Start of Dataset
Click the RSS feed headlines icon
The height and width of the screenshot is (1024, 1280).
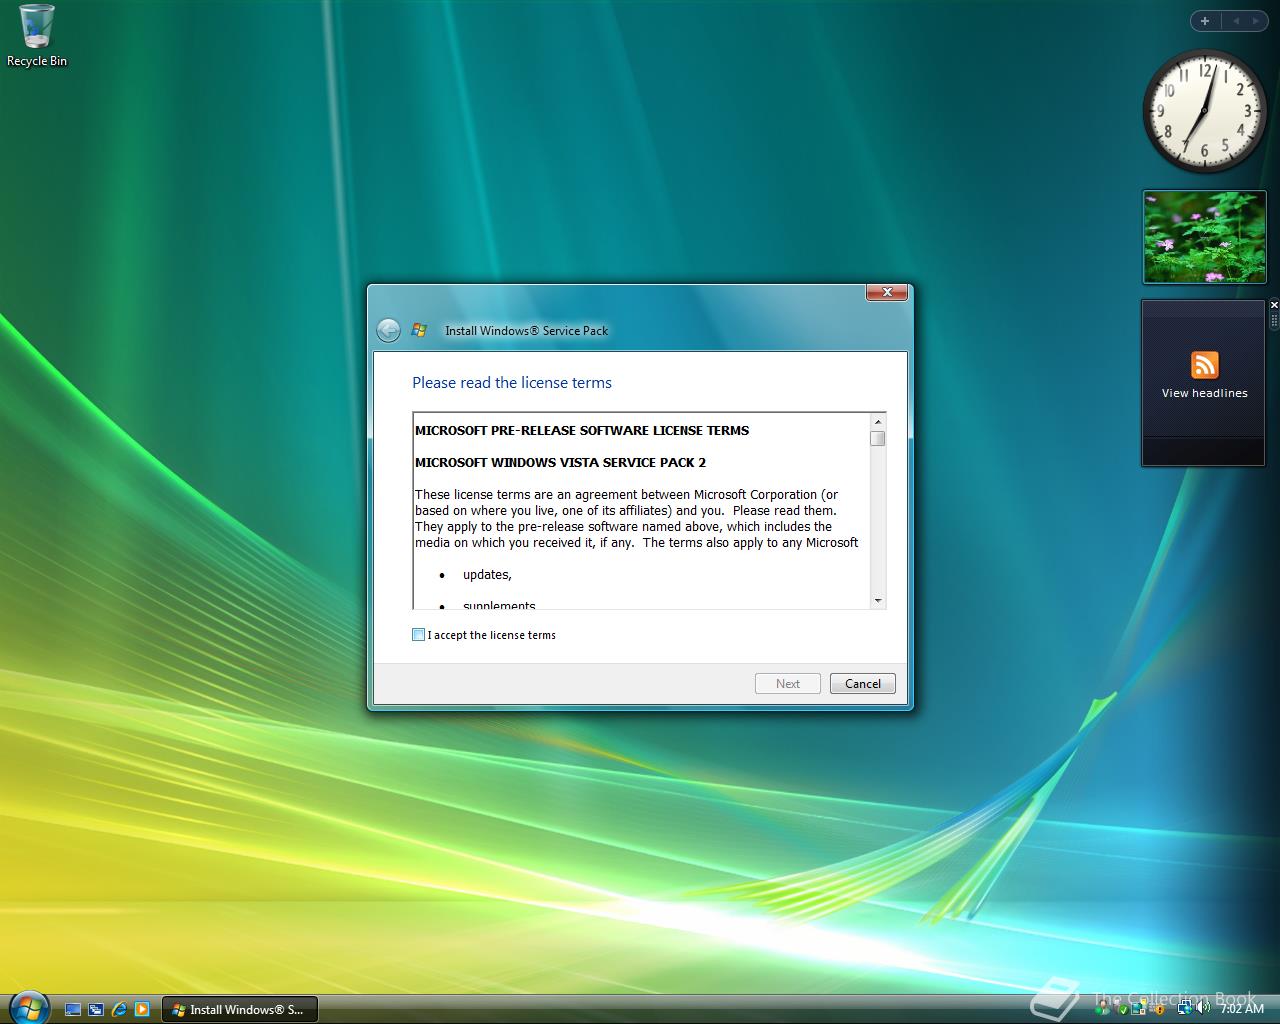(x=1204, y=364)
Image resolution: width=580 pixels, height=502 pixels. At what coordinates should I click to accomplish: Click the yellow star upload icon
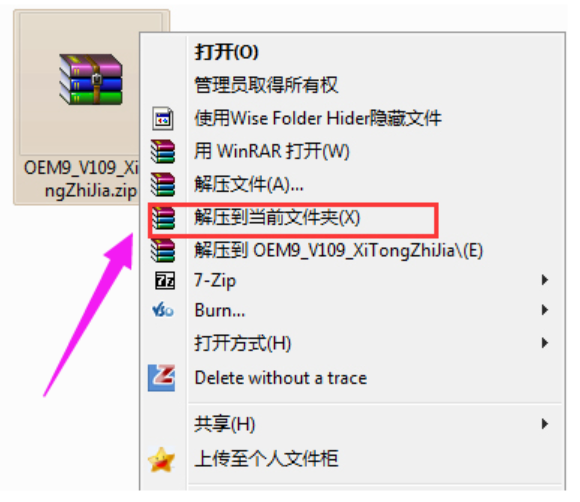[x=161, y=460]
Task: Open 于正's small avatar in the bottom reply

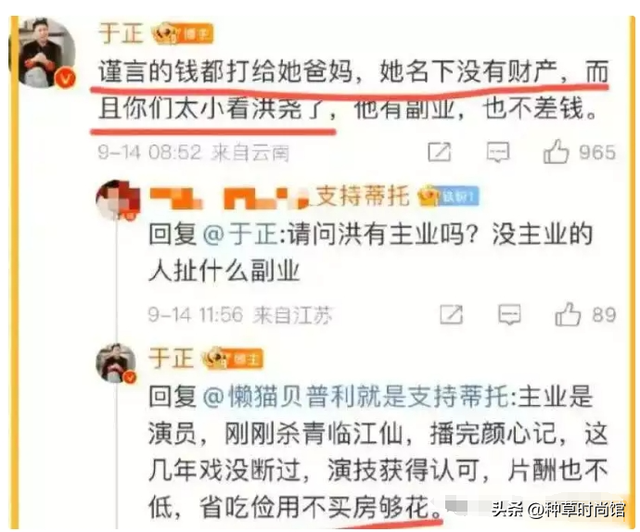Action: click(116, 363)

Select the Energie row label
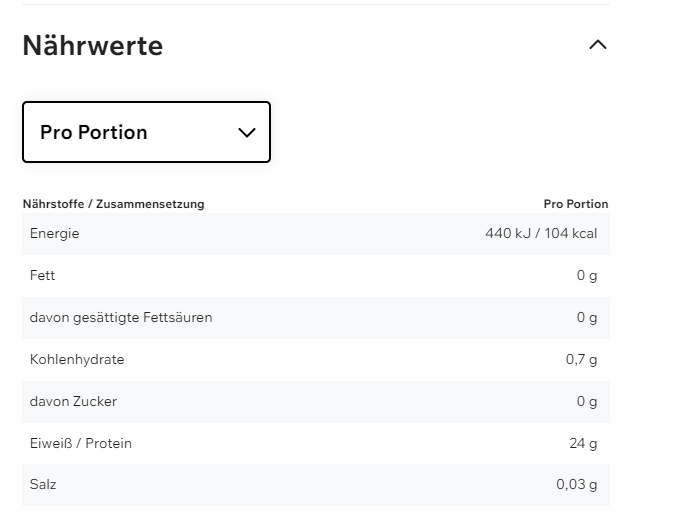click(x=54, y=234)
End of Dataset
:: Task item ::
In the copy, only the lines from the one holding "Task: Open 于正's" through the end of the listing above should appear, retyped exactly, both ends included, with no pictures.

:: Final answer ::
Task: Open 于正's small avatar in the bottom reply

Action: click(116, 363)

Select the Energie row label
click(x=54, y=234)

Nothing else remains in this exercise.